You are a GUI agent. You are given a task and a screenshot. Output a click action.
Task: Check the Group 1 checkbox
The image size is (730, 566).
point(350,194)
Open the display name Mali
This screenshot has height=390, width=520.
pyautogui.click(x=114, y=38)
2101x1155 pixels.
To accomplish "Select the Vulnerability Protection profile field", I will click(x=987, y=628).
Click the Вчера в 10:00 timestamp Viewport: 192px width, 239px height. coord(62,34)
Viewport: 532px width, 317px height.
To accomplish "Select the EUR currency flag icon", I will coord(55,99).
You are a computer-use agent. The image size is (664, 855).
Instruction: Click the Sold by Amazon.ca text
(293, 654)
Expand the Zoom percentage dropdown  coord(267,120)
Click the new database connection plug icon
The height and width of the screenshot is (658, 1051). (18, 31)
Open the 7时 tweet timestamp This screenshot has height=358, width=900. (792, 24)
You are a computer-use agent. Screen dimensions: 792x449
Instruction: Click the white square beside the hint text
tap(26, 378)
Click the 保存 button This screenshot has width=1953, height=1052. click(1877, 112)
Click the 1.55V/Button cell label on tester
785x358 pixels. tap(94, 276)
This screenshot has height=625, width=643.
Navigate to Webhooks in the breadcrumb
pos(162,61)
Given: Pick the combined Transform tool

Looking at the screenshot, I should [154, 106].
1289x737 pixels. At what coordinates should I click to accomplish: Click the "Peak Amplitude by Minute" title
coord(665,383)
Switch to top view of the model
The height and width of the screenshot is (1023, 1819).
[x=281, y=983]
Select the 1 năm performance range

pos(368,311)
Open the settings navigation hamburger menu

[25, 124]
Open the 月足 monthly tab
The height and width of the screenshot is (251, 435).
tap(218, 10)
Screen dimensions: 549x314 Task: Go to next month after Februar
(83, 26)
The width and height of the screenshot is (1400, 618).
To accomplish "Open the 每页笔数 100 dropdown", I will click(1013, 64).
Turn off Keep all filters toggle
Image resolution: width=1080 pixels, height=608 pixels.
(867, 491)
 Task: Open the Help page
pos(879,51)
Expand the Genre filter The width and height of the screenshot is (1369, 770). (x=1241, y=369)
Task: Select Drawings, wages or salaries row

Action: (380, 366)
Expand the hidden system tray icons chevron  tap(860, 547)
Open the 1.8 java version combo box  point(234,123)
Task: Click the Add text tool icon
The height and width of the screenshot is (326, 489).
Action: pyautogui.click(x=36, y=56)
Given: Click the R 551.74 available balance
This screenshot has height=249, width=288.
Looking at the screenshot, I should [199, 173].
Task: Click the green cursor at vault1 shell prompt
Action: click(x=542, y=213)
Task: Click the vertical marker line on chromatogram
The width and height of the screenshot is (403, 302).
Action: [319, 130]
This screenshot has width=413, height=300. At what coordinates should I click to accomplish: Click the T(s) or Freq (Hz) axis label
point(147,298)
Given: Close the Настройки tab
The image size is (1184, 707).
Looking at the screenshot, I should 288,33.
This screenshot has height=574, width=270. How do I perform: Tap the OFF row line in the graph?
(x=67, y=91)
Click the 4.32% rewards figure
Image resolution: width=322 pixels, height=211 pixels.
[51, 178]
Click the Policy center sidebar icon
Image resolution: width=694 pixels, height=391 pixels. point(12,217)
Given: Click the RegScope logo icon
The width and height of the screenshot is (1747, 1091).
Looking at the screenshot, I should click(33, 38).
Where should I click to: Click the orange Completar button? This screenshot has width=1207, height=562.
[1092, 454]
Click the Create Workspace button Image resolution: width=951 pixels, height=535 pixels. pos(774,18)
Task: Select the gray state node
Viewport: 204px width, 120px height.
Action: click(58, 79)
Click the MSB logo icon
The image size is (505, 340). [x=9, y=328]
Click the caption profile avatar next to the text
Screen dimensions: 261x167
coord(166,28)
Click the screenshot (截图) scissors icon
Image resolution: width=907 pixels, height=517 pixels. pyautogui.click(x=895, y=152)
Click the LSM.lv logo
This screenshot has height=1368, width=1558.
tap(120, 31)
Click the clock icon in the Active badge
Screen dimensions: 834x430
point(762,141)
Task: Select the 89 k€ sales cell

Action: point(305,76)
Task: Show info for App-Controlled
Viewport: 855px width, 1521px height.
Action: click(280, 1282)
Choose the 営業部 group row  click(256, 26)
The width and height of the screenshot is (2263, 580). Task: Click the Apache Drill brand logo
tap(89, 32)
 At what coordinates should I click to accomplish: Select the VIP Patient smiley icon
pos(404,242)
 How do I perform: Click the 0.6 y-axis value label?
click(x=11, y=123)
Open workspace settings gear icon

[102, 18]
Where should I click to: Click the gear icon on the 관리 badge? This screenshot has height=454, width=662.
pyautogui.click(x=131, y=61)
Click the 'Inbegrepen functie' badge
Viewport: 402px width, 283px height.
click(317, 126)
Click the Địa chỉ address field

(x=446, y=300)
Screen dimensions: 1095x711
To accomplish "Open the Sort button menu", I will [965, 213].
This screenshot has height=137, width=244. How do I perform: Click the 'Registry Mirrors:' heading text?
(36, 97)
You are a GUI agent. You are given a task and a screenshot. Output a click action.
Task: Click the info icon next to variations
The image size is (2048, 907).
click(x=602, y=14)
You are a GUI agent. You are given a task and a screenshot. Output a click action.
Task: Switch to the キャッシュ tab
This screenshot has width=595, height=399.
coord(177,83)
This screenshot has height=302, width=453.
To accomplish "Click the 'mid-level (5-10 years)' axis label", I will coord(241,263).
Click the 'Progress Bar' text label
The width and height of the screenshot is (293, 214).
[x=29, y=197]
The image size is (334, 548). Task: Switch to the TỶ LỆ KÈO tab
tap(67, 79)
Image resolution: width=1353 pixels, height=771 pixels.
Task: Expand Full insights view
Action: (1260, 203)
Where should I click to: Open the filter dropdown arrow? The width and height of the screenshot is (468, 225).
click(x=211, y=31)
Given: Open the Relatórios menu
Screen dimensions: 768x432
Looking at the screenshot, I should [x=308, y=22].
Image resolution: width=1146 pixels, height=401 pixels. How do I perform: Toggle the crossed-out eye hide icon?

# # # # # # #

Copy out every row above, changing nothing in any line.

You are a GUI agent. You are given a task and a screenshot. Output a click action.
Task: Check the Group 1 checkbox
The image size is (730, 566).
point(350,194)
Open the display name Mali
This screenshot has height=390, width=520.
pyautogui.click(x=114, y=38)
2101x1155 pixels.
To accomplish "Select the Vulnerability Protection profile field", I will click(x=987, y=628).
Click the Вчера в 10:00 timestamp Viewport: 192px width, 239px height. coord(62,34)
Viewport: 532px width, 317px height.
To accomplish "Select the EUR currency flag icon", I will coord(55,99).
You are a computer-use agent. The image size is (664, 855).
Instruction: Click the Sold by Amazon.ca text
(293, 654)
Expand the Zoom percentage dropdown  coord(267,120)
Click the new database connection plug icon
The height and width of the screenshot is (658, 1051). (18, 31)
Open the 7时 tweet timestamp This screenshot has height=358, width=900. (792, 24)
You are a computer-use agent. Screen dimensions: 792x449
Instruction: Click the white square beside the hint text
tap(26, 378)
Click the 保存 button This screenshot has width=1953, height=1052. click(1877, 112)
Click the 1.55V/Button cell label on tester
785x358 pixels. tap(94, 276)
This screenshot has height=625, width=643.
Navigate to Webhooks in the breadcrumb
pos(162,61)
Given: Pick the combined Transform tool

Looking at the screenshot, I should [154, 106].
1289x737 pixels. At what coordinates should I click to accomplish: Click the "Peak Amplitude by Minute" title
coord(665,383)
Switch to top view of the model
The height and width of the screenshot is (1023, 1819).
[x=281, y=983]
Select the 1 năm performance range

pos(368,311)
Open the settings navigation hamburger menu

[25, 124]
Open the 月足 monthly tab
The height and width of the screenshot is (251, 435).
tap(218, 10)
Screen dimensions: 549x314 Task: Go to next month after Februar
(83, 26)
The width and height of the screenshot is (1400, 618).
To accomplish "Open the 每页笔数 100 dropdown", I will click(1013, 64).
Turn off Keep all filters toggle
Image resolution: width=1080 pixels, height=608 pixels.
(867, 491)
 Task: Open the Help page
pos(879,51)
Expand the Genre filter The width and height of the screenshot is (1369, 770). (x=1241, y=369)
Task: Select Drawings, wages or salaries row

Action: (380, 366)
Expand the hidden system tray icons chevron  tap(860, 547)
Open the 1.8 java version combo box  point(234,123)
Task: Click the Add text tool icon
The height and width of the screenshot is (326, 489).
Action: pyautogui.click(x=36, y=56)
Given: Click the R 551.74 available balance
This screenshot has height=249, width=288.
Looking at the screenshot, I should [199, 173].
Task: Click the green cursor at vault1 shell prompt
Action: click(x=542, y=213)
Task: Click the vertical marker line on chromatogram
The width and height of the screenshot is (403, 302).
Action: [319, 130]
This screenshot has width=413, height=300. At what coordinates should I click to accomplish: Click the T(s) or Freq (Hz) axis label
point(147,298)
Given: Close the Настройки tab
The image size is (1184, 707).
Looking at the screenshot, I should 288,33.
This screenshot has height=574, width=270. How do I perform: Tap the OFF row line in the graph?
(x=67, y=91)
Click the 4.32% rewards figure
Image resolution: width=322 pixels, height=211 pixels.
[51, 178]
Click the Policy center sidebar icon
Image resolution: width=694 pixels, height=391 pixels. point(12,217)
Given: Click the RegScope logo icon
The width and height of the screenshot is (1747, 1091).
Looking at the screenshot, I should click(33, 38).
Where should I click to: Click the orange Completar button? This screenshot has width=1207, height=562.
[1092, 454]
Click the Create Workspace button Image resolution: width=951 pixels, height=535 pixels. pos(774,18)
Task: Select the gray state node
Viewport: 204px width, 120px height.
Action: click(58, 79)
Click the MSB logo icon
The image size is (505, 340). [x=9, y=328]
Click the caption profile avatar next to the text
Screen dimensions: 261x167
coord(166,28)
Click the screenshot (截图) scissors icon
Image resolution: width=907 pixels, height=517 pixels. pyautogui.click(x=895, y=152)
Click the LSM.lv logo
This screenshot has height=1368, width=1558.
tap(120, 31)
Click the clock icon in the Active badge
Screen dimensions: 834x430
point(762,141)
Task: Select the 89 k€ sales cell

Action: point(305,76)
Task: Show info for App-Controlled
Viewport: 855px width, 1521px height.
Action: click(280, 1282)
Choose the 営業部 group row  click(256, 26)
The width and height of the screenshot is (2263, 580). Task: Click the Apache Drill brand logo
tap(89, 32)
 At what coordinates should I click to accomplish: Select the VIP Patient smiley icon
pos(404,242)
 How do I perform: Click the 0.6 y-axis value label?
click(x=11, y=123)
Open workspace settings gear icon

[102, 18]
Where should I click to: Click the gear icon on the 관리 badge? This screenshot has height=454, width=662.
pyautogui.click(x=131, y=61)
Click the 'Inbegrepen functie' badge
Viewport: 402px width, 283px height.
click(317, 126)
Click the Địa chỉ address field

(x=446, y=300)
Screen dimensions: 1095x711
To accomplish "Open the Sort button menu", I will [965, 213].
This screenshot has height=137, width=244. How do I perform: Click the 'Registry Mirrors:' heading text?
(36, 97)
You are a GUI agent. You are given a task and a screenshot. Output a click action.
Task: Click the info icon next to variations
The image size is (2048, 907).
click(x=602, y=14)
You are a GUI agent. You are given a task and a screenshot. Output a click action.
Task: Switch to the キャッシュ tab
This screenshot has width=595, height=399.
coord(177,83)
This screenshot has height=302, width=453.
To accomplish "Click the 'mid-level (5-10 years)' axis label", I will coord(241,263).
Click the 'Progress Bar' text label
The width and height of the screenshot is (293, 214).
[x=29, y=197]
The image size is (334, 548). Task: Switch to the TỶ LỆ KÈO tab
tap(67, 79)
Image resolution: width=1353 pixels, height=771 pixels.
Task: Expand Full insights view
Action: (1260, 203)
Where should I click to: Open the filter dropdown arrow? The width and height of the screenshot is (468, 225).
click(x=211, y=31)
Given: Open the Relatórios menu
Screen dimensions: 768x432
Looking at the screenshot, I should [x=308, y=22].
Image resolution: width=1146 pixels, height=401 pixels. How do I perform: Toggle the crossed-out eye hide icon?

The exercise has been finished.